Development of diagnostic PCR and LAMP markers for MALE STERILITY 1 (MS1) in Cryptomeria japonica D. Don
Author (affiliation)

Yoichi Hasegawa (a), Saneyoshi Ueno (a), Fu-Jin Wei (a), Asako Matsumoto (a), Tokuko Ujino-Ihara (a), Kentaro Uchiyama (a), Yoshinari Moriguchi (b), Masahiro Kasahara (c), Takeshi Fujino (c), Shuji Shigenobu (d), Katsushi Yamaguchi (d), Takahiro Bino (d), Tetsuji Hakamata (e)

(a) Department of Forest Molecular Genetics and Biotechnology, FFPRI, Tsukuba, Ibaraki, Japan.

(b) Niigata University, Niigata, Japan.

(c) The University of Tokyo, Kashiwa, Chiba, Japan.

(d) National Institute for Basic Biology, Okazaki, Aichi, Japan.

(e) Shizuoka Prefectural Research Institute of Agriculture and Forestry, Hamamatsu, Shizuoka, Japan.
Publication Journal

BMC Research Notes 13, September 2020 DOI:10.1186/s13104-020-05296-8( External link )
Content introduction

Pollen-free variants of sugi or Japanese conifer (Cryptomeria japonica) are characterized by male sterility, which results in no airborne pollen being produced.
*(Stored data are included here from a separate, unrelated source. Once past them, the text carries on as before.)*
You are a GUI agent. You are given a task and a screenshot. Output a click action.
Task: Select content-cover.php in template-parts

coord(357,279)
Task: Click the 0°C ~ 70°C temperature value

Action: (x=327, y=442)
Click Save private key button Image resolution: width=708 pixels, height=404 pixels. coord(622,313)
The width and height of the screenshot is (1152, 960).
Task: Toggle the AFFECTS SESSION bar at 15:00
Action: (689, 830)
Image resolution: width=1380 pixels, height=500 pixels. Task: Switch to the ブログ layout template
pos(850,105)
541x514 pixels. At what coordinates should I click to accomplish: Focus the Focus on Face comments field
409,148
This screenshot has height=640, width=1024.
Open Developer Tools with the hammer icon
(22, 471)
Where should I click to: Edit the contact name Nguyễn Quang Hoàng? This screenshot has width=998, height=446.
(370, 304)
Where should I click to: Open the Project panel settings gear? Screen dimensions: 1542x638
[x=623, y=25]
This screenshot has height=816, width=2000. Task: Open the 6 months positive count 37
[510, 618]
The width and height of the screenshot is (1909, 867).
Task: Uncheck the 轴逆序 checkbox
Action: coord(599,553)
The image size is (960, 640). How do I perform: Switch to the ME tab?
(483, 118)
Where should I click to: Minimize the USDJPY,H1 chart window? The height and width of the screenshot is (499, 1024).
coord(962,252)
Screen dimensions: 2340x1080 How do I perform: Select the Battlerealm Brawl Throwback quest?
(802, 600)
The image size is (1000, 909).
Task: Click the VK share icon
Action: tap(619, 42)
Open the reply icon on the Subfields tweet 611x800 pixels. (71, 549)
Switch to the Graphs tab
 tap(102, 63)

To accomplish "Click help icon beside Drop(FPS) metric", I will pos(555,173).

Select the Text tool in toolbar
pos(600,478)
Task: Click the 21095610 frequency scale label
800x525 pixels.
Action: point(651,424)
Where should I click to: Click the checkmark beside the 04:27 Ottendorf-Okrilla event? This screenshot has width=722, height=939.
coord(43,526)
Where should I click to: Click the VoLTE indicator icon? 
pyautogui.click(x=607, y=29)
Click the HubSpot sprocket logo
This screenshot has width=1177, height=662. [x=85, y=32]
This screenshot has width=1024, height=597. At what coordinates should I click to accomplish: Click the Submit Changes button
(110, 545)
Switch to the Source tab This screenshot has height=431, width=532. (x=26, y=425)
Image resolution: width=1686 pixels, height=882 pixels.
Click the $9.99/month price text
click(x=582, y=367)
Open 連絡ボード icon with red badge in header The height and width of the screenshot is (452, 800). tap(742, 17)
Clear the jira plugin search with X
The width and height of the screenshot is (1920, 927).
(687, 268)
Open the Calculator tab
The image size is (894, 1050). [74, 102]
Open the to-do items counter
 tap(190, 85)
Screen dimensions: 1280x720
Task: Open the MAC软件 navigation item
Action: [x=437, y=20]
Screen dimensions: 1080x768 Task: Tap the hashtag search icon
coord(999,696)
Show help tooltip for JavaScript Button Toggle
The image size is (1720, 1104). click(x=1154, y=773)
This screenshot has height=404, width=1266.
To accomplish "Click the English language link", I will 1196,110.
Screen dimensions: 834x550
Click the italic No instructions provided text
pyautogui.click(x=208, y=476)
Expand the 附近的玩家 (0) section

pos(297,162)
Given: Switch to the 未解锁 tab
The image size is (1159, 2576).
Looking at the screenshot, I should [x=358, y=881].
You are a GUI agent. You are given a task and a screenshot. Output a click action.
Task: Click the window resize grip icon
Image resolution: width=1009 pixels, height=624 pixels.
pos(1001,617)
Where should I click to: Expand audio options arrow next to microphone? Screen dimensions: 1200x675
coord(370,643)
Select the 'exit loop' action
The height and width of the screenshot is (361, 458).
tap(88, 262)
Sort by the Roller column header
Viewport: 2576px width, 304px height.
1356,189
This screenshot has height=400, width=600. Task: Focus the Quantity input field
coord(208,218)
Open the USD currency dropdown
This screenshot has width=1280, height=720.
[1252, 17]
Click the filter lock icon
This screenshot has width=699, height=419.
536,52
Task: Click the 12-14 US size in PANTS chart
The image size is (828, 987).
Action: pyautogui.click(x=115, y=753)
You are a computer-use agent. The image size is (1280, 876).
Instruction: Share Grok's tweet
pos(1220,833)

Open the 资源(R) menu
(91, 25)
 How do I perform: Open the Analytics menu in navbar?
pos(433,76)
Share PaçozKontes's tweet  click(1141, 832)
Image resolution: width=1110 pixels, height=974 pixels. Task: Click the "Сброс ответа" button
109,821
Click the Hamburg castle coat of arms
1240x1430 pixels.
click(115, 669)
To date, four male-sterility genes (MS1–MS4) have been identified in sugi, and approximately 20 pollen-free clones have been selected for MS1 and used to breed a pollen-free cultivar. However, unfortunately, the identification of pollen-free clones requires both the observation of pollen development and artificial crossing, which take a lot of time and effort.To address this, diagnostic genetic markers were developed based on the recently determined DNA sequence of MS1 to allow the type of MS1 gene (wild or mutant) in each individual to be determined. After DNA extraction and subsequent polymerase chain reaction (PCR), the products were analyzed with electrophoresis, allowing the type of MS1 gene to be determined (Photo 1 and Figure 1). In addition, another set of diagnostic markers was developed using the loop-mediated isothermal amplification (LAMP) method (Photo 2), the results of which led to a patent application named "LAMP primer sets and primer pairs." The application of these methods can reliably detect clones with MS1 mutations.

 

 

Figure 1: Detection of pollen-free clones using polymerase chain
Figure 1: Detection of pollen-free clones using polymerase chain reaction (PCR) and capillary electrophoresis.
Peaks from pollen-free sugi (Cryptomeria japonica) appear further to the left within the green rectangle.

 

Photo 1: Detection of pollen-free sugi

Photo 1: Detection of pollen-free sugi (Cryptomeria japonica) using polymerase chain reaction (PCR) and agarose gel electrophoresis.

 

Photo 2: Detection of pollen-free sugi

Photo 2: Detection of pollen-free sugi (Cryptomeria japonica) using the loop-mediated isothermal amplification (LAMP) method.